* BEGIN Excerpted records *
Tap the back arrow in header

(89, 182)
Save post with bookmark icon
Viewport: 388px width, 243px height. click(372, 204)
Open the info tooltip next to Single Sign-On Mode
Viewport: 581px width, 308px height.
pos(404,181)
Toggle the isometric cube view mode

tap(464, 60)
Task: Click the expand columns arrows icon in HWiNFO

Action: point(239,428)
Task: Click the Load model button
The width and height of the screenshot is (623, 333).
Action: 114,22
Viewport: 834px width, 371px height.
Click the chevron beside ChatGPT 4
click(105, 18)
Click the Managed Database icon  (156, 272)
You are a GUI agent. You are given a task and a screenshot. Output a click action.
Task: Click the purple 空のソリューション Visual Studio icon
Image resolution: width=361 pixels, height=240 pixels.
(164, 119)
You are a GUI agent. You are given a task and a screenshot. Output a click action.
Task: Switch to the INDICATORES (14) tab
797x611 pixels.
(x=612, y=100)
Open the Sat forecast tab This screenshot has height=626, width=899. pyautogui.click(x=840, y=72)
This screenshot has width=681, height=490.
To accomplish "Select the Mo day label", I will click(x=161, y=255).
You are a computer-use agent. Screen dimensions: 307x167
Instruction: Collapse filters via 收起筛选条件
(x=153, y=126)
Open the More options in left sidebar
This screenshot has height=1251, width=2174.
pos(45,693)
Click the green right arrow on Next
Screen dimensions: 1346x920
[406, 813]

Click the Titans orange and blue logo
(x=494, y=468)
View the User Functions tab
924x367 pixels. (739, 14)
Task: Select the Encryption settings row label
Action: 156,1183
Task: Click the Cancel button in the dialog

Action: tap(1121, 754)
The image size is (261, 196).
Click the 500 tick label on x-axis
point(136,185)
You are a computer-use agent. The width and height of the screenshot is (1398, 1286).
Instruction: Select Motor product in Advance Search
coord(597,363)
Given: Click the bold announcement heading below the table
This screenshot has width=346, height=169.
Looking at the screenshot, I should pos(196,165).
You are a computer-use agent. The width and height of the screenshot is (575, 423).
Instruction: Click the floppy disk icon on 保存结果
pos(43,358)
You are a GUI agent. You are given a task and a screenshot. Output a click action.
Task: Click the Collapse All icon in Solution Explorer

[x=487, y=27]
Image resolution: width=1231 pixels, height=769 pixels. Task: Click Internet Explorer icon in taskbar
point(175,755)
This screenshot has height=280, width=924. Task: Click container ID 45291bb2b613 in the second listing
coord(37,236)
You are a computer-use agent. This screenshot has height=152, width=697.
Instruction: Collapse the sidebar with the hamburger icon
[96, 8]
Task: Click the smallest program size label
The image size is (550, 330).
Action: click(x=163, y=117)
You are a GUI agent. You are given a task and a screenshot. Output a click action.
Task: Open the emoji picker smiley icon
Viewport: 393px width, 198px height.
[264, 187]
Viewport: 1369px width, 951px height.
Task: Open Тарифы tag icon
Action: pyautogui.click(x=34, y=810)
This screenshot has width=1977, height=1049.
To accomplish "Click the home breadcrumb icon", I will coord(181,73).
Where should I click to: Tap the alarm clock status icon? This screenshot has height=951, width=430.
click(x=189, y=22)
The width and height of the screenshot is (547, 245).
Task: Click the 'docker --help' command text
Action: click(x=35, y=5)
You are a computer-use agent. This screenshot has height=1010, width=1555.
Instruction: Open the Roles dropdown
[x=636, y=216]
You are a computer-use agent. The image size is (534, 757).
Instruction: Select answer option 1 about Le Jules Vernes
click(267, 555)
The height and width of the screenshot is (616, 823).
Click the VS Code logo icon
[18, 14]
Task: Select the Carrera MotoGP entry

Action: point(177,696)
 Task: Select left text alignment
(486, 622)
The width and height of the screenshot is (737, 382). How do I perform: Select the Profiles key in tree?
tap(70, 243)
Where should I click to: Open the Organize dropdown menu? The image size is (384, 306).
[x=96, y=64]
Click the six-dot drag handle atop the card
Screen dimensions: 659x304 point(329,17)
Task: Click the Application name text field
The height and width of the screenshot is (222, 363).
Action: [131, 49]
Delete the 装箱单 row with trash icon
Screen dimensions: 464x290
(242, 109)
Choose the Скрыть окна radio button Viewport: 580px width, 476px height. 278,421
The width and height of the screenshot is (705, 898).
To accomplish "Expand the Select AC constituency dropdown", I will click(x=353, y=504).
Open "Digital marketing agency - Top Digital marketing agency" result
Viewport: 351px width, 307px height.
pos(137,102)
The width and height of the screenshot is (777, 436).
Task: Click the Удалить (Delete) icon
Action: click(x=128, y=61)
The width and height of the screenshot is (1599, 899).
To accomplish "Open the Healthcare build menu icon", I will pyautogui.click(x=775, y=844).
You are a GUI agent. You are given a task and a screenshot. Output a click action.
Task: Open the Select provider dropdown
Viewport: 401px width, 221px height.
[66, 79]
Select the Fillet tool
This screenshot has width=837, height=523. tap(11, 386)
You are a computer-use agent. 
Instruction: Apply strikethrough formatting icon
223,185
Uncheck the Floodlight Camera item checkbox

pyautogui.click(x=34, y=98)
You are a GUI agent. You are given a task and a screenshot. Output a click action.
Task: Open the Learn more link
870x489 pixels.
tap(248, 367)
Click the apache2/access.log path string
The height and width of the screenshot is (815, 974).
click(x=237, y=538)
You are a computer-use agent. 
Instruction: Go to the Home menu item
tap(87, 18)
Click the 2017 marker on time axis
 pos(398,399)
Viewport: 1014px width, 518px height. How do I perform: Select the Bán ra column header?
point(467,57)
* END Excerpted records *
_Aim_. Express every line of the rows above as a JSON list of strings, one string per line, leaving out the blank lines.

_Written solution_.
[
  "Tap the back arrow in header",
  "(89, 182)",
  "Save post with bookmark icon",
  "Viewport: 388px width, 243px height. click(372, 204)",
  "Open the info tooltip next to Single Sign-On Mode",
  "Viewport: 581px width, 308px height.",
  "pos(404,181)",
  "Toggle the isometric cube view mode",
  "tap(464, 60)",
  "Task: Click the expand columns arrows icon in HWiNFO",
  "Action: point(239,428)",
  "Task: Click the Load model button",
  "The width and height of the screenshot is (623, 333).",
  "Action: 114,22",
  "Viewport: 834px width, 371px height.",
  "Click the chevron beside ChatGPT 4",
  "click(105, 18)",
  "Click the Managed Database icon  (156, 272)",
  "You are a GUI agent. You are given a task and a screenshot. Output a click action.",
  "Task: Click the purple 空のソリューション Visual Studio icon",
  "Image resolution: width=361 pixels, height=240 pixels.",
  "(164, 119)",
  "You are a GUI agent. You are given a task and a screenshot. Output a click action.",
  "Task: Switch to the INDICATORES (14) tab",
  "797x611 pixels.",
  "(x=612, y=100)",
  "Open the Sat forecast tab This screenshot has height=626, width=899. pyautogui.click(x=840, y=72)",
  "This screenshot has width=681, height=490.",
  "To accomplish \"Select the Mo day label\", I will click(x=161, y=255).",
  "You are a computer-use agent. Screen dimensions: 307x167",
  "Instruction: Collapse filters via 收起筛选条件",
  "(x=153, y=126)",
  "Open the More options in left sidebar",
  "This screenshot has height=1251, width=2174.",
  "pos(45,693)",
  "Click the green right arrow on Next",
  "Screen dimensions: 1346x920",
  "[406, 813]",
  "Click the Titans orange and blue logo",
  "(x=494, y=468)",
  "View the User Functions tab",
  "924x367 pixels. (739, 14)",
  "Task: Select the Encryption settings row label",
  "Action: 156,1183",
  "Task: Click the Cancel button in the dialog",
  "Action: tap(1121, 754)",
  "The image size is (261, 196).",
  "Click the 500 tick label on x-axis",
  "point(136,185)",
  "You are a computer-use agent. The width and height of the screenshot is (1398, 1286).",
  "Instruction: Select Motor product in Advance Search",
  "coord(597,363)",
  "Given: Click the bold announcement heading below the table",
  "This screenshot has width=346, height=169.",
  "Looking at the screenshot, I should pos(196,165).",
  "You are a computer-use agent. The width and height of the screenshot is (575, 423).",
  "Instruction: Click the floppy disk icon on 保存结果",
  "pos(43,358)",
  "You are a GUI agent. You are given a task and a screenshot. Output a click action.",
  "Task: Click the Collapse All icon in Solution Explorer",
  "[x=487, y=27]",
  "Image resolution: width=1231 pixels, height=769 pixels. Task: Click Internet Explorer icon in taskbar",
  "point(175,755)",
  "This screenshot has height=280, width=924. Task: Click container ID 45291bb2b613 in the second listing",
  "coord(37,236)",
  "You are a computer-use agent. This screenshot has height=152, width=697.",
  "Instruction: Collapse the sidebar with the hamburger icon",
  "[96, 8]",
  "Task: Click the smallest program size label",
  "The image size is (550, 330).",
  "Action: click(x=163, y=117)",
  "You are a GUI agent. You are given a task and a screenshot. Output a click action.",
  "Task: Open the emoji picker smiley icon",
  "Viewport: 393px width, 198px height.",
  "[264, 187]",
  "Viewport: 1369px width, 951px height.",
  "Task: Open Тарифы tag icon",
  "Action: pyautogui.click(x=34, y=810)",
  "This screenshot has width=1977, height=1049.",
  "To accomplish \"Click the home breadcrumb icon\", I will coord(181,73).",
  "Where should I click to: Tap the alarm clock status icon? This screenshot has height=951, width=430.",
  "click(x=189, y=22)",
  "The width and height of the screenshot is (547, 245).",
  "Task: Click the 'docker --help' command text",
  "Action: click(x=35, y=5)",
  "You are a computer-use agent. This screenshot has height=1010, width=1555.",
  "Instruction: Open the Roles dropdown",
  "[x=636, y=216]",
  "You are a computer-use agent. The image size is (534, 757).",
  "Instruction: Select answer option 1 about Le Jules Vernes",
  "click(267, 555)",
  "The height and width of the screenshot is (616, 823).",
  "Click the VS Code logo icon",
  "[18, 14]",
  "Task: Select the Carrera MotoGP entry",
  "Action: point(177,696)",
  " Task: Select left text alignment",
  "(486, 622)",
  "The width and height of the screenshot is (737, 382). How do I perform: Select the Profiles key in tree?",
  "tap(70, 243)",
  "Where should I click to: Open the Organize dropdown menu? The image size is (384, 306).",
  "[x=96, y=64]",
  "Click the six-dot drag handle atop the card",
  "Screen dimensions: 659x304 point(329,17)",
  "Task: Click the Application name text field",
  "The height and width of the screenshot is (222, 363).",
  "Action: [131, 49]",
  "Delete the 装箱单 row with trash icon",
  "Screen dimensions: 464x290",
  "(242, 109)",
  "Choose the Скрыть окна radio button Viewport: 580px width, 476px height. 278,421",
  "The width and height of the screenshot is (705, 898).",
  "To accomplish \"Expand the Select AC constituency dropdown\", I will click(x=353, y=504).",
  "Open \"Digital marketing agency - Top Digital marketing agency\" result",
  "Viewport: 351px width, 307px height.",
  "pos(137,102)",
  "The width and height of the screenshot is (777, 436).",
  "Task: Click the Удалить (Delete) icon",
  "Action: click(x=128, y=61)",
  "The width and height of the screenshot is (1599, 899).",
  "To accomplish \"Open the Healthcare build menu icon\", I will pyautogui.click(x=775, y=844).",
  "You are a GUI agent. You are given a task and a screenshot. Output a click action.",
  "Task: Open the Select provider dropdown",
  "Viewport: 401px width, 221px height.",
  "[66, 79]",
  "Select the Fillet tool",
  "This screenshot has width=837, height=523. tap(11, 386)",
  "You are a computer-use agent. ",
  "Instruction: Apply strikethrough formatting icon",
  "223,185",
  "Uncheck the Floodlight Camera item checkbox",
  "pyautogui.click(x=34, y=98)",
  "You are a GUI agent. You are given a task and a screenshot. Output a click action.",
  "Task: Open the Learn more link",
  "870x489 pixels.",
  "tap(248, 367)",
  "Click the apache2/access.log path string",
  "The height and width of the screenshot is (815, 974).",
  "click(x=237, y=538)",
  "You are a computer-use agent. ",
  "Instruction: Go to the Home menu item",
  "tap(87, 18)",
  "Click the 2017 marker on time axis",
  " pos(398,399)",
  "Viewport: 1014px width, 518px height. How do I perform: Select the Bán ra column header?",
  "point(467,57)"
]